From the standpoint of a sports team, strong fan identification may be beneficial in multiple ways. Marketers for sports teams should make conscious efforts to increase team identification, which, in turn, will increase tendencies to BIRG and reduce tendencies to CORF Because of their deep commitment to their team, highly identified fans are considered to be of utmost economical value to a team, providing fan equity (Gorman & Calhoun, 1994). Naturally, highly committed fans will spend more money on the team by purchasing tickets, licensed merchandise, and similar activities. The benefits, however, do not end there. Teams with highly identified fans can leverage this commitment in their sponsorship proposals and their pursuit of sponsors. A team with highly identified fans is extremely attractive to potential sponsors; a loyal and identified fan base can provide a sponsor with a successful sponsorship investment (Dalakas et al., 1997, 2001; Madrigal 2000, 2001). Marketers of sports teams should consciously encourage development of strong identification.
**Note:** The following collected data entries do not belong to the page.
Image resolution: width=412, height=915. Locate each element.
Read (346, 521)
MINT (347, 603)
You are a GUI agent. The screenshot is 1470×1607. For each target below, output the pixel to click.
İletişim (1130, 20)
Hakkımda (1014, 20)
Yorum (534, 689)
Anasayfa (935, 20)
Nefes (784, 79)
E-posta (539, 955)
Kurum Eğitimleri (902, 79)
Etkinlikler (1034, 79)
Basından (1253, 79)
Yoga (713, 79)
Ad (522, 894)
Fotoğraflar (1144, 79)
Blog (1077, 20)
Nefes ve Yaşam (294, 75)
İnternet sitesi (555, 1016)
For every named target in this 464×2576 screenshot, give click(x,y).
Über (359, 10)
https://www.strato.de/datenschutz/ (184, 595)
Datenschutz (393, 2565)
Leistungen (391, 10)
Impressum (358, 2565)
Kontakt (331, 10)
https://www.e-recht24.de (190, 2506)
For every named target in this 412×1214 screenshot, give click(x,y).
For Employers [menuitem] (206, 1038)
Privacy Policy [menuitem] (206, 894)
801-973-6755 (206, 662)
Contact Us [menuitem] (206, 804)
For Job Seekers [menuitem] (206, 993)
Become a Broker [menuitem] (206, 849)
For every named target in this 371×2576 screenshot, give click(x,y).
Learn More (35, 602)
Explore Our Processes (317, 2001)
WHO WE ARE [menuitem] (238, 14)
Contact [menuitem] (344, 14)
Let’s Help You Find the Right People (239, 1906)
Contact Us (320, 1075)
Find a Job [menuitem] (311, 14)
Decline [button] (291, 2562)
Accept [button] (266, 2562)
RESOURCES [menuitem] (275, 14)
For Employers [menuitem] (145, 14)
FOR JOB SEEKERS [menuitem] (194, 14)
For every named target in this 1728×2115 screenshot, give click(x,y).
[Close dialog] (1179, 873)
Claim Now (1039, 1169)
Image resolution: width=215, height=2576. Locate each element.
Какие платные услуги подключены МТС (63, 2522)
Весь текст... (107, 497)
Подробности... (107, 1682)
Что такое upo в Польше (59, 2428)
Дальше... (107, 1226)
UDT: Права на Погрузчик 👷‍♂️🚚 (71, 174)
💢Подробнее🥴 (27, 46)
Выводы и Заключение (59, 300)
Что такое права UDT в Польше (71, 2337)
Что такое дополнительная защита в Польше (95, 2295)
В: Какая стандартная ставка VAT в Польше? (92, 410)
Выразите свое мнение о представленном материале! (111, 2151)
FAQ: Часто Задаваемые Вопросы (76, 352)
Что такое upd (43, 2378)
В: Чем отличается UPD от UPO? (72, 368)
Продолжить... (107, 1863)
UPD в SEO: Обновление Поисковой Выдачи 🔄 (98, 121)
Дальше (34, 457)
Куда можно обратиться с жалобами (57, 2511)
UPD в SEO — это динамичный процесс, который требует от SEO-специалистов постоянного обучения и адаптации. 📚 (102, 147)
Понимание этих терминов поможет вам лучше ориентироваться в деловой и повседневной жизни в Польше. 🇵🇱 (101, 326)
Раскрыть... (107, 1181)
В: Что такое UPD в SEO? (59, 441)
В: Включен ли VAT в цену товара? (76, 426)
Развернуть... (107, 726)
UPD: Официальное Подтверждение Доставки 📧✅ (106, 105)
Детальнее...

This issue is particularly relevant for U.S. professional sports, where relocation of sports teams and increasing ticket prices alienate many fans (Burton & Howard, 1999).
In conclusion, BIRG and CORF are interesting and fascinating phenomena that are common throughout the world of sports. Understanding these phenomena provides interesting insight into consumer behavior, especially within the context of sports, and thus can be useful and relevant to sports marketers.